Eager Knowledge Loading

All knowledge documents in knowledge/ are loaded into the system prompt at session start. No on-demand fetch, no "which doc should I load" decision turn — the agent sees everything from turn one. This keeps reasoning simple: a user asks about payments-api and the agent already knows the baseline, the patterns, and the team directory without spending a turn on lookup.
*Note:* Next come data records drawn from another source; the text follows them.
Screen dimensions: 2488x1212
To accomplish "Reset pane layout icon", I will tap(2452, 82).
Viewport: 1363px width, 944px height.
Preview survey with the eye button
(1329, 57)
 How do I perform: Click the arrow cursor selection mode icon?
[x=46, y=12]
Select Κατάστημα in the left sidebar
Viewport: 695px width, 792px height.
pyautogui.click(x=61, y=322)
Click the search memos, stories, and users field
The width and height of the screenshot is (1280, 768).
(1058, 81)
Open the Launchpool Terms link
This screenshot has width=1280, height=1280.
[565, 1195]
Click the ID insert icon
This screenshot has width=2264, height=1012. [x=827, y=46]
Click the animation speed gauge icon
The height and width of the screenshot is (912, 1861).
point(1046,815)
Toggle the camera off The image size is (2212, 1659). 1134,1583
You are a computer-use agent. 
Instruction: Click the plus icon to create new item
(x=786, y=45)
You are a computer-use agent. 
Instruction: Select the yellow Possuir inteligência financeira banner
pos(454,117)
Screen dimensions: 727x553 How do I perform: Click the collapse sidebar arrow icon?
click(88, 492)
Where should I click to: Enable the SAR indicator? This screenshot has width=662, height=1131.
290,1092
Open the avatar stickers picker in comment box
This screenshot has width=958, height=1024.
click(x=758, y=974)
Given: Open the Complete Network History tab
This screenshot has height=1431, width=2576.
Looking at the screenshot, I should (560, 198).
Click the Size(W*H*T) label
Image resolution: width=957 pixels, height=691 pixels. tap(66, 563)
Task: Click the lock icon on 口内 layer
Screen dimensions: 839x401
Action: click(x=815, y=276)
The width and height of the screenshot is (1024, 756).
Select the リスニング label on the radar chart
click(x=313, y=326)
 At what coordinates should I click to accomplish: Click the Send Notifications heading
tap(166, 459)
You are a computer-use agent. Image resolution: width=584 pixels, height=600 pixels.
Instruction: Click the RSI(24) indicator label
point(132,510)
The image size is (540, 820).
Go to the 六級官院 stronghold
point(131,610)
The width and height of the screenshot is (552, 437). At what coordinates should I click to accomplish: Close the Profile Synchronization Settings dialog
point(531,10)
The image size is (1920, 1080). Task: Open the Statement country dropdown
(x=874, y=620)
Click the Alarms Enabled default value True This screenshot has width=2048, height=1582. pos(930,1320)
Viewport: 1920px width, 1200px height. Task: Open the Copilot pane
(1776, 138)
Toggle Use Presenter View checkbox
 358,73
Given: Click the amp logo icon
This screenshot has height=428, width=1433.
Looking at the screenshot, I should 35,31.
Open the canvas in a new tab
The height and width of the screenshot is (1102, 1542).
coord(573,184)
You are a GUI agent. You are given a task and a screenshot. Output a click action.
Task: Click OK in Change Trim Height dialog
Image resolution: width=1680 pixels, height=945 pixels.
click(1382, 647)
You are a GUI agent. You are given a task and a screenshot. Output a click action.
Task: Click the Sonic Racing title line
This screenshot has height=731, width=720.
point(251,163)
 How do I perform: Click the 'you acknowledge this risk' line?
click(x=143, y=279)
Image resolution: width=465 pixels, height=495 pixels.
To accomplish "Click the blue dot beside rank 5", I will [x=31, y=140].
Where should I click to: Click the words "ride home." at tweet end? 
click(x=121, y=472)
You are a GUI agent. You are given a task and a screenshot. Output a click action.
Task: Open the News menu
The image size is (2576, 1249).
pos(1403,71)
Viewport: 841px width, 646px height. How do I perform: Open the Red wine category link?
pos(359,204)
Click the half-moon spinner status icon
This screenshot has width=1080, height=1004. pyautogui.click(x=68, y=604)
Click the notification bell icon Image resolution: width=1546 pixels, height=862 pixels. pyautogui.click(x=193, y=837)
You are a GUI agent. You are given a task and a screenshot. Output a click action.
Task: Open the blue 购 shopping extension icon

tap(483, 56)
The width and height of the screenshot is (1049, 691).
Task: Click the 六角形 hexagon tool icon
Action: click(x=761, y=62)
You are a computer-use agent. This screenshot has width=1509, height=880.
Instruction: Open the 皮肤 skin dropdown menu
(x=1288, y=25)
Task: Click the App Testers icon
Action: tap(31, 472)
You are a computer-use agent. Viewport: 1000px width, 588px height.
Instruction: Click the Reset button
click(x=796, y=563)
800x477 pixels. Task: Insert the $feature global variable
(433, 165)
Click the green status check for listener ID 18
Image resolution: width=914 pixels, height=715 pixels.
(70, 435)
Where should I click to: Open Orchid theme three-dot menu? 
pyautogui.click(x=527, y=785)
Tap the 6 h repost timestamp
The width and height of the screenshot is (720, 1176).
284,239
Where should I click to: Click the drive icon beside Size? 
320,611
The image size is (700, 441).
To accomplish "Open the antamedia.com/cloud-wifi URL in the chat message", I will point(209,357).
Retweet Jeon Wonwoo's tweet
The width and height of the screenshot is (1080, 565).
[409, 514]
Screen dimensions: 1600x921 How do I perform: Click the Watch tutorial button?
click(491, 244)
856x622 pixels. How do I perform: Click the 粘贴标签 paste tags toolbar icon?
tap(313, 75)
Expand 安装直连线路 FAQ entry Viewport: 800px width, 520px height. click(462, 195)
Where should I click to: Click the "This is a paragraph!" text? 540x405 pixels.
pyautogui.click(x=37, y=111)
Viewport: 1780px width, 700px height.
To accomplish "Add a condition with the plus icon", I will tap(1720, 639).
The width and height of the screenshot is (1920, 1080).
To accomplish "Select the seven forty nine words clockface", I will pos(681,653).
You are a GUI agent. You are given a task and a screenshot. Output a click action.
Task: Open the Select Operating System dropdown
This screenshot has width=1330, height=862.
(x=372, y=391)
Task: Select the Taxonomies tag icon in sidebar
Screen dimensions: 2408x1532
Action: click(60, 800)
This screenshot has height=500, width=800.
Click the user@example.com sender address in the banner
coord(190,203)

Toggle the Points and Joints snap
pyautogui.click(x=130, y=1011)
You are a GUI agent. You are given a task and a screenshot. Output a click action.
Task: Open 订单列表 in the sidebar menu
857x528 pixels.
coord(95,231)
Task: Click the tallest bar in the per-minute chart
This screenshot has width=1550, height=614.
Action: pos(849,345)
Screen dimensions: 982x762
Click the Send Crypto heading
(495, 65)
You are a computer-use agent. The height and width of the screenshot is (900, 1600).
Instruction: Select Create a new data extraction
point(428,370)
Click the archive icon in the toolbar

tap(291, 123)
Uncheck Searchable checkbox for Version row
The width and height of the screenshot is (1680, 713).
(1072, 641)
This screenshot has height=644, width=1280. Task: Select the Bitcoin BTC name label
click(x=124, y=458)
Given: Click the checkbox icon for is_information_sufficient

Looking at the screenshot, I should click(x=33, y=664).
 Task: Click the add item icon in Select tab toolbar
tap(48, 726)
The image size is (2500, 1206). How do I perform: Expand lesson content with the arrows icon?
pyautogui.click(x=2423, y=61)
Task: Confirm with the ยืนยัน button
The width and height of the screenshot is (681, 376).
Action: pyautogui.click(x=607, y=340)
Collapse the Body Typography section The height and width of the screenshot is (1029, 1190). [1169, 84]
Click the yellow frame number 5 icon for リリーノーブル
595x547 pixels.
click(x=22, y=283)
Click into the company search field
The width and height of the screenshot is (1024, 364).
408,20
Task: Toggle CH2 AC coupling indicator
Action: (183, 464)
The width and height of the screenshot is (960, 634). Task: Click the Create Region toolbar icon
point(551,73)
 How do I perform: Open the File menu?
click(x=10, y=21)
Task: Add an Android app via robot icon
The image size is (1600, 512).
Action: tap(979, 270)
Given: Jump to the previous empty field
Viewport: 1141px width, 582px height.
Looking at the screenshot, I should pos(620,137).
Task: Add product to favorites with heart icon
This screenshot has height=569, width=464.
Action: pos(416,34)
System prompt: [full knowledge docs inline — 3-8K tokens typical]
  knowledge/environment.md: Production environment...
  knowledge/baselines.md: Service baselines...
  knowledge/patterns.md: Known patterns...
  knowledge/team.md: Team directory...

Sub-agents share the parent's context compiler, so they also start with full knowledge loaded.

This works because realistic knowledge bases are small (~20 docs, a few thousand tokens total). If your knowledge base starts to crowd the context window, split by session type (separate repos or personas) rather than adding retrieval — lookup turns compound across every investigation and the cost outweighs the context savings.

Loop Detection

The SDK detects when an agent enters unproductive loops:

  • Pattern matching — repeated identical tool calls or reasoning patterns
  • LLM-based detection — the model evaluates whether it's making progress

When a loop is detected, the agent is nudged to try a different approach or escalate to the user.